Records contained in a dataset
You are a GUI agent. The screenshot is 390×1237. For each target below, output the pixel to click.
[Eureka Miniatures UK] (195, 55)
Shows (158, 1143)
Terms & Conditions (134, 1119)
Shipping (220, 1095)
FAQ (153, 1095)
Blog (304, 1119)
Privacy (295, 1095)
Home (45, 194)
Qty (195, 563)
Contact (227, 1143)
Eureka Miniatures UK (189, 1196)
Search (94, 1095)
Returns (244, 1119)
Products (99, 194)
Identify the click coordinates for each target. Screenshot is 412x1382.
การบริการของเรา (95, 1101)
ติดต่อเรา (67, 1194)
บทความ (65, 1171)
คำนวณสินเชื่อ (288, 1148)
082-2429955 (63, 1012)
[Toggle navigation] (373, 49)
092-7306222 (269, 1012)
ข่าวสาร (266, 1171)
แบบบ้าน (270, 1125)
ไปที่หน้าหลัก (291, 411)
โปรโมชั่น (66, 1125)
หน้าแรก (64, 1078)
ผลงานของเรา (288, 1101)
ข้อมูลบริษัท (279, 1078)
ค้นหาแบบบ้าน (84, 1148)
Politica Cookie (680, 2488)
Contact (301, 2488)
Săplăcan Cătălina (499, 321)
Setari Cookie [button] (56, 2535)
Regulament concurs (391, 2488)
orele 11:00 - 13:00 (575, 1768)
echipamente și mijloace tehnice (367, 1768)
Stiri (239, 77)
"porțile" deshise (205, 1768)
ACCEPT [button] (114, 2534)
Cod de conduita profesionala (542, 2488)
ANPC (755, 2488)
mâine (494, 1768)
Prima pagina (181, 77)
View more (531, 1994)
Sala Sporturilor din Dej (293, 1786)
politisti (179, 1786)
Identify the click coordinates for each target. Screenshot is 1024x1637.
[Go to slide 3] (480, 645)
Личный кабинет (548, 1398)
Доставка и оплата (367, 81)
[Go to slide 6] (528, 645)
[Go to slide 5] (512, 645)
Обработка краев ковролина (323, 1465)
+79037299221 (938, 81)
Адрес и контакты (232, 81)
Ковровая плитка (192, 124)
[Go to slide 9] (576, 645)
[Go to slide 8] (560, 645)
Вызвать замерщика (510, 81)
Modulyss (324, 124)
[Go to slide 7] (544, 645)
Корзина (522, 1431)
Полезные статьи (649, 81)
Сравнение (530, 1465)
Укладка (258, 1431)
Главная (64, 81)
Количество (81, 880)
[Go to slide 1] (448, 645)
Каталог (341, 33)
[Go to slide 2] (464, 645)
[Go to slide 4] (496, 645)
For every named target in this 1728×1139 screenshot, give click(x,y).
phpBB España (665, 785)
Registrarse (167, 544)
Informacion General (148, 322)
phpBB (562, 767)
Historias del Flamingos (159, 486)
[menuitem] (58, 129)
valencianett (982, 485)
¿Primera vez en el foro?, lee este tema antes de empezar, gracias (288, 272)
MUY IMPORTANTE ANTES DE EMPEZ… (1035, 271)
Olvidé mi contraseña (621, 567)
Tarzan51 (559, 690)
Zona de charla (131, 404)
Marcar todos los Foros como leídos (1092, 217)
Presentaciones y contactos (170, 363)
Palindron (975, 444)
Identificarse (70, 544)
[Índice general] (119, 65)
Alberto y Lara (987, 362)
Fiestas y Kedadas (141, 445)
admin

▶ **WORK TO BE COMPLETED**: Show a copy of each line from the records above in which the string "slide" occurs.

▶ **RESPONSE FOR THIS EXERCISE**:
[Go to slide 3] (480, 645)
[Go to slide 6] (528, 645)
[Go to slide 5] (512, 645)
[Go to slide 9] (576, 645)
[Go to slide 8] (560, 645)
[Go to slide 7] (544, 645)
[Go to slide 1] (448, 645)
[Go to slide 2] (464, 645)
[Go to slide 4] (496, 645)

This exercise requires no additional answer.